The IPython Core

Updated: 3/21/2006

To support the new ipython kernel and notebook frontend better, the core of ipython is being redesigned. This page contains notes about this process.

The new_design document, which ships with the distribution, contains old notes on this same topic. This wiki will serve for ongoing discussion among developers.

Currently, the core of ipython's logic is implemented in the InteractiveShell class in iplib.py. Currently this code is very complex and it blurs many aspects of ipython into one big mess. The goal is to make this core into a set of reusable components.

Overview

The IPython Core refers to the part of IPython that is independent of GUI/terminal display aspects, keyboard/mouse events and readline. That is, the IPython Core will factor out all of the functionality of IPython into a library. This library can then be used in a number of different settings.

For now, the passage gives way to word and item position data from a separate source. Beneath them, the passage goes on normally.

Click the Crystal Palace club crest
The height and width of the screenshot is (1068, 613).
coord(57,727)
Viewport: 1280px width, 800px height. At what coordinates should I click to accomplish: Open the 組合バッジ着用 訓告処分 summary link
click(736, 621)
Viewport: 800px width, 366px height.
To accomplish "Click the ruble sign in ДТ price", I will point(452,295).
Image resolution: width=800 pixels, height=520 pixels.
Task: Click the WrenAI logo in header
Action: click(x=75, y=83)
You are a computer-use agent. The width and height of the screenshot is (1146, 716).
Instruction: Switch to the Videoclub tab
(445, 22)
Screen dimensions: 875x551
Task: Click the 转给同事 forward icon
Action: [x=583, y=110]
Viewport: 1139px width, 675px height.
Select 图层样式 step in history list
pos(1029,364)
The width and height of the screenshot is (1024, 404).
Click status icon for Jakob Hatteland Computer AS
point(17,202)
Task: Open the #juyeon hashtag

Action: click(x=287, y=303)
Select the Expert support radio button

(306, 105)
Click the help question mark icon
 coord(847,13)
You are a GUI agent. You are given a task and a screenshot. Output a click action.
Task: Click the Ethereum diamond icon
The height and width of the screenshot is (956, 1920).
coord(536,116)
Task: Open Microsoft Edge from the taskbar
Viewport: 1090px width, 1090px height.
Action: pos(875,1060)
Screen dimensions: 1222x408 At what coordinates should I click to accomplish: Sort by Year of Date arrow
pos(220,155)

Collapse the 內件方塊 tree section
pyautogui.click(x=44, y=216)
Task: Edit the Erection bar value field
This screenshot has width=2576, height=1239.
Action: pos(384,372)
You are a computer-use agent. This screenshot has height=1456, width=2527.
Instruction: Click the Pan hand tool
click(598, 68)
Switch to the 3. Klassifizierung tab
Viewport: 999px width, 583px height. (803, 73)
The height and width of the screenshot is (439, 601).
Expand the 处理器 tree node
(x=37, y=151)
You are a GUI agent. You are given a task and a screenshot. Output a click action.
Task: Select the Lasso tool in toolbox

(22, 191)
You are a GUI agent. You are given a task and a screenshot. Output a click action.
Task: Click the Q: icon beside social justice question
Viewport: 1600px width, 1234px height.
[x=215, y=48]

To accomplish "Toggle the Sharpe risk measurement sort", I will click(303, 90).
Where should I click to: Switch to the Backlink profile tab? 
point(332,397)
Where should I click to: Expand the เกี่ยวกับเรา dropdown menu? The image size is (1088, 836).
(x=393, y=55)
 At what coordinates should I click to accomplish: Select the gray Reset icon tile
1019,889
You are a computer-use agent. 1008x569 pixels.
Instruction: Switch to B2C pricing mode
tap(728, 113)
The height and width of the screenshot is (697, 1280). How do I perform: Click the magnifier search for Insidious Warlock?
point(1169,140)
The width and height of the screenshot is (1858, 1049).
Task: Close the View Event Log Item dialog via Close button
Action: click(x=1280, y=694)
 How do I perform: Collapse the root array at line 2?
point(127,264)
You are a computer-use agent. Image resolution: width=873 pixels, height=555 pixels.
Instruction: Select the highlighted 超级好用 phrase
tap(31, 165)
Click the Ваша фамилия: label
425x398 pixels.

The basic IPython Core should be a single Python class. This class will likely contain other classes that encapsulate specific aspects of IPython (like completion or magic functions). But, there should be a single top level class. This is like the current iplib.InteractiveShell?() class in the IPython trunk. This part of IPython should not use Twisted or Zope.interface in any way. Thus it will be fully synchronous and blocking. It should also not use any threads in its basic design.

To expose the IPython Core to Twisted, two things must happen: i) The core class should be written as an interface and ii) The core class should be wrapped as a Twisted Service(). One thing that is critical is to make sure the core class and interface specification are kept in synch. The interface is needed to allow the IPython Core to be used in flexible ways in Twisted apps. When the IPython Core is wrapped into a Service, it is possible that certain methods will be converted to return deferreds. Anytime the IPython Core is used in an application that is running Twisted, the Service version must be used (not the pure IPython class).

Readline and UI integration

Anything and everything related to readline or the direct interaction with the user needs to be pulled out of the IPython Core. Readline, if used at all, will reside in the frontend rather than the kernel.

Trapping of stdin/stdout/stderr

The IPython Core must trap all of stdout/stderr and store them in appropriate Python sequences. These will be stored along with the user commands. This is because the IPython Core will not be directly connected to a terminal or GUI. Instead, the trapped stdout/stderr will be available as strings through a simple interface. The question is how to do this. Currently our prototype redirects stdout and stderr using IPython.OutputTrap?. There are a couple of problems with this approach however:

  1. The trapping is turned on before a command is executed and turned off after the command is done. Thus it is possible to miss certain things that are written asynchronously. This will be a problem if other threads are writing to stdout/stderr. We need to trap ALL of stdout and stderr and making them available through some interface as strings. But the trapping cannot use Twisted in any way. The tough part will be figuring out what stdour/stderr will go with what part of stdin.
  2. I have also seen bugs related to redirecting stdout in scipy/numpy. Currently an exception is raised is scipy.test() is called in the kernel with trapping on.
  3. I have also seen a problem when a Fortran extension where stdout was not trapped correctly (at all).

Colorization

Currently ipython colors stderr and prompts using ANSI color codes. This should be abstracted so that the UI's can make decisions about how to colorize these things.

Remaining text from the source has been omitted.